→ **TASK INSTRUCTIONS**: Update the items between the lines holding "Task: Expand the" and "Action: 74,112", inclusive, replacing "dropdown" with "menu" and changing nothing else. Leave the pictures out of your answer.

→ **DATA PROVIDED**:
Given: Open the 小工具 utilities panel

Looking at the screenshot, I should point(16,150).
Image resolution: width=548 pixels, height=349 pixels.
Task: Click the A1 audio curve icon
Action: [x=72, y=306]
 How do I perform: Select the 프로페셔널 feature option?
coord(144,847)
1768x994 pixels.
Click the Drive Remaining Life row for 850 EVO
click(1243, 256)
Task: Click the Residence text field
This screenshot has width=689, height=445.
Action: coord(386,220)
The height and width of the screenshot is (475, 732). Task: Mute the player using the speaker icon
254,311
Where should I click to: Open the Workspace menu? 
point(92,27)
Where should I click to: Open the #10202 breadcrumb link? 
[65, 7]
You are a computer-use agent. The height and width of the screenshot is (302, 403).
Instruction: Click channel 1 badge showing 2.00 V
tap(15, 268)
--
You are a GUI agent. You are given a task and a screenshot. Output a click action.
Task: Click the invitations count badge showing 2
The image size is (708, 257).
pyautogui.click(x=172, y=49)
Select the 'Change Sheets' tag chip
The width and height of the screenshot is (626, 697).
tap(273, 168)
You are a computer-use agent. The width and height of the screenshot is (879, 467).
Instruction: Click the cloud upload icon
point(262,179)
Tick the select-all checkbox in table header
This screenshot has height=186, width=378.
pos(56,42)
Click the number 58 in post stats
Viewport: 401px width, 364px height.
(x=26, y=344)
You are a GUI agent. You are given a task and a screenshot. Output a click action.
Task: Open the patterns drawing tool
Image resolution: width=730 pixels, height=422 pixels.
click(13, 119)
* * *
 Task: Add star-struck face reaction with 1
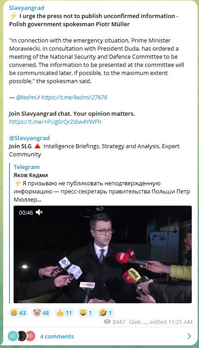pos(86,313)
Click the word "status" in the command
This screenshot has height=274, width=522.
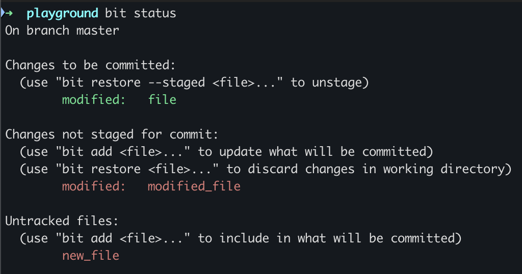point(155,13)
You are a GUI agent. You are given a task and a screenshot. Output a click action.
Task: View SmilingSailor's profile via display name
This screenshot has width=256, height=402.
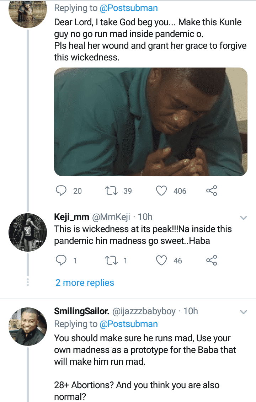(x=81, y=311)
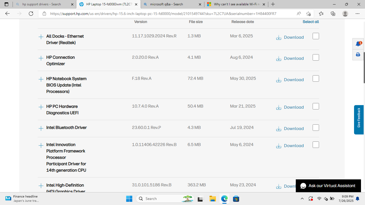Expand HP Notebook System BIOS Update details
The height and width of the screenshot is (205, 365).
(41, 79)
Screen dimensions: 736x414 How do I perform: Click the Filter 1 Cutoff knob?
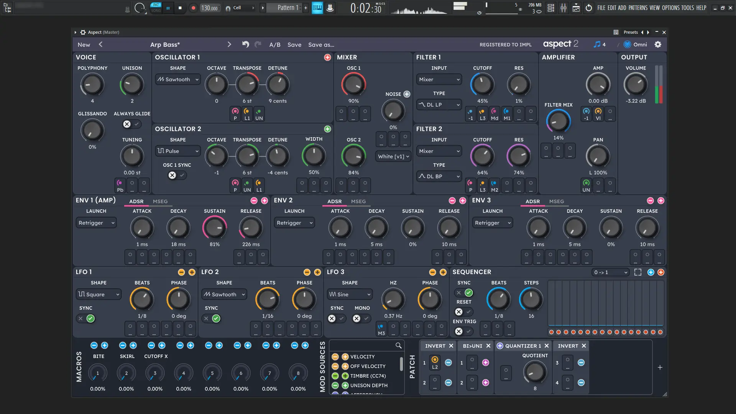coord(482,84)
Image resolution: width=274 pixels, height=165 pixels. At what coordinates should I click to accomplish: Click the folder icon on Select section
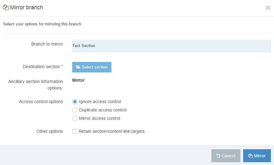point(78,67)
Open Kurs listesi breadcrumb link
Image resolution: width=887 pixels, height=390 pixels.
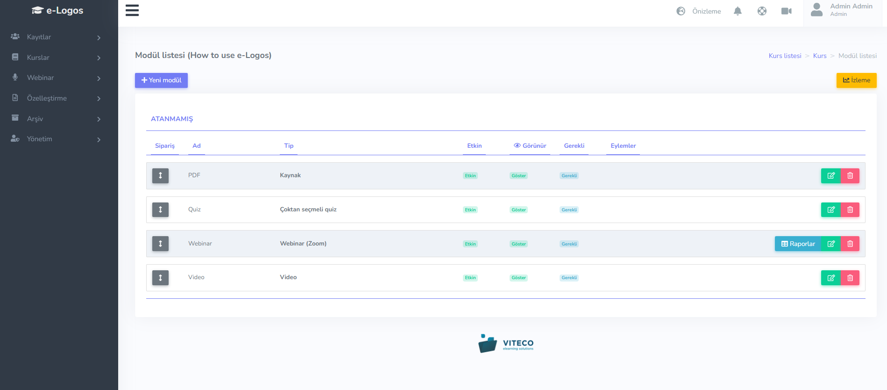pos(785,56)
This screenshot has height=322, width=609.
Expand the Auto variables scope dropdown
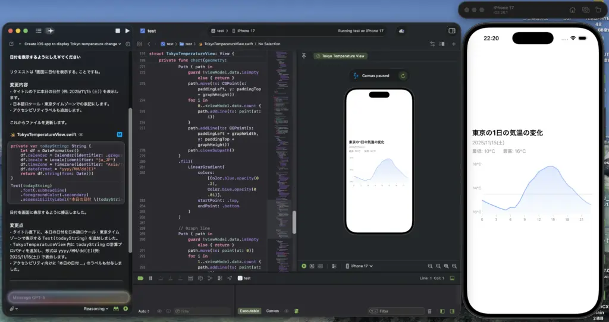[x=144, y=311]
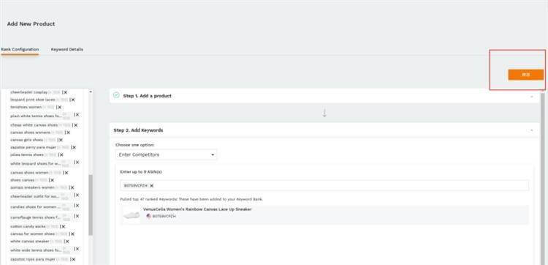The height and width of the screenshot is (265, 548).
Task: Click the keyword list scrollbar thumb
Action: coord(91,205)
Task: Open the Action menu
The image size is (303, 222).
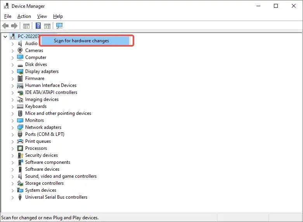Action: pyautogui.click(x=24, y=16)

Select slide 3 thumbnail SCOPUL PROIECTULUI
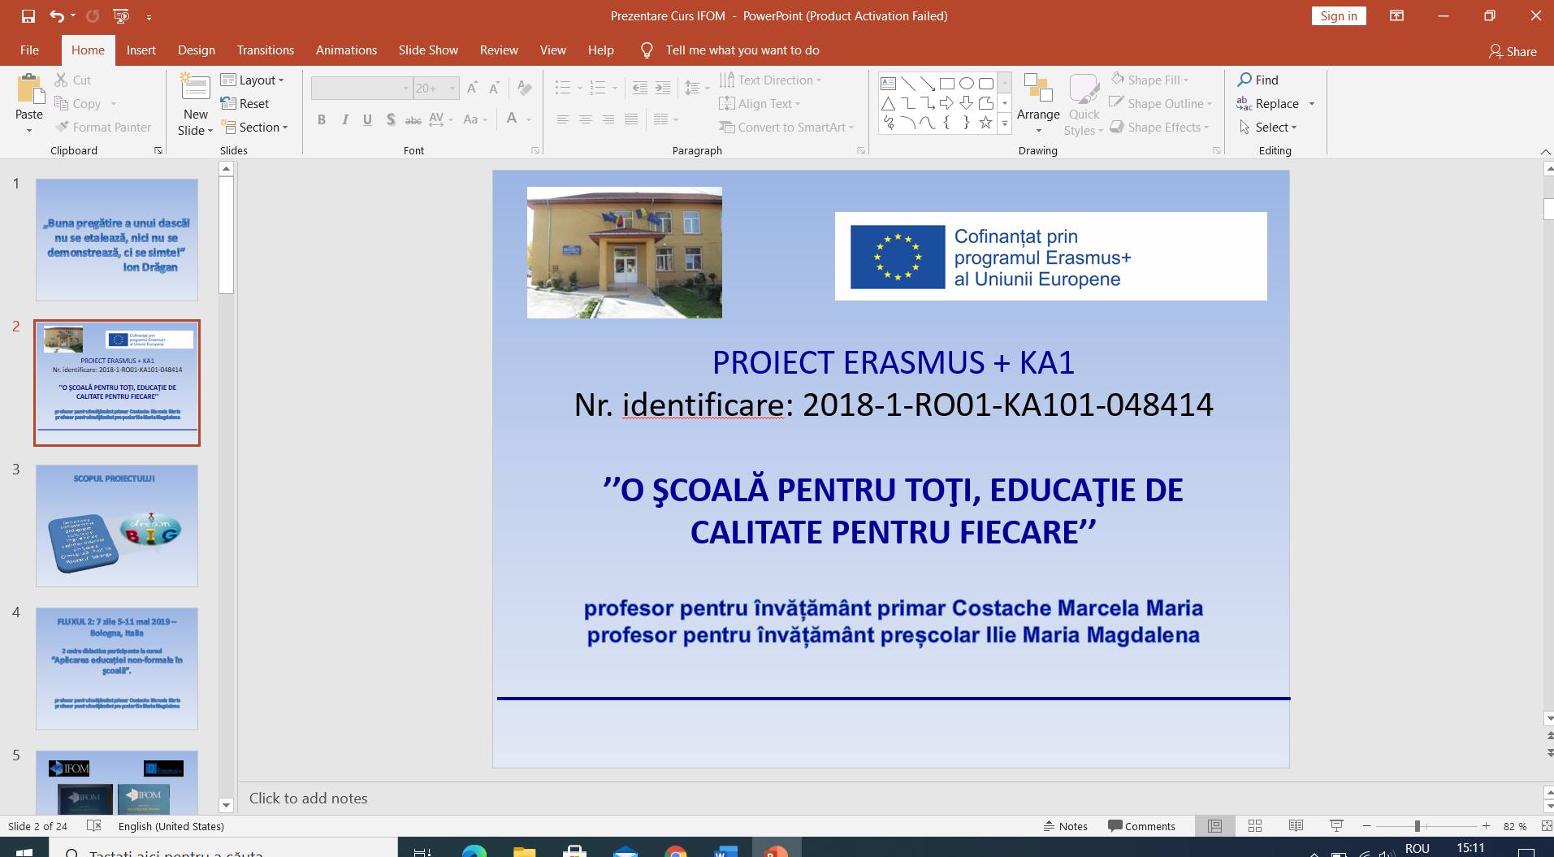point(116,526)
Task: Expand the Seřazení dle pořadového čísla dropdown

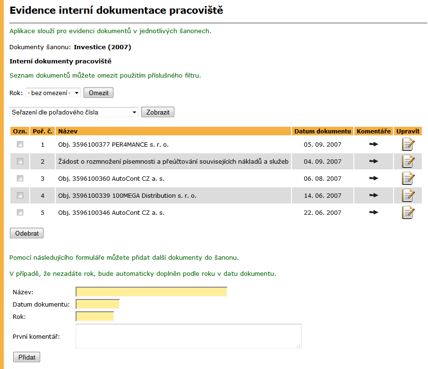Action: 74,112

→ **SOLUTION TO THIS PROBLEM**:
Task: Expand the Seřazení dle pořadového čísla menu

Action: 74,112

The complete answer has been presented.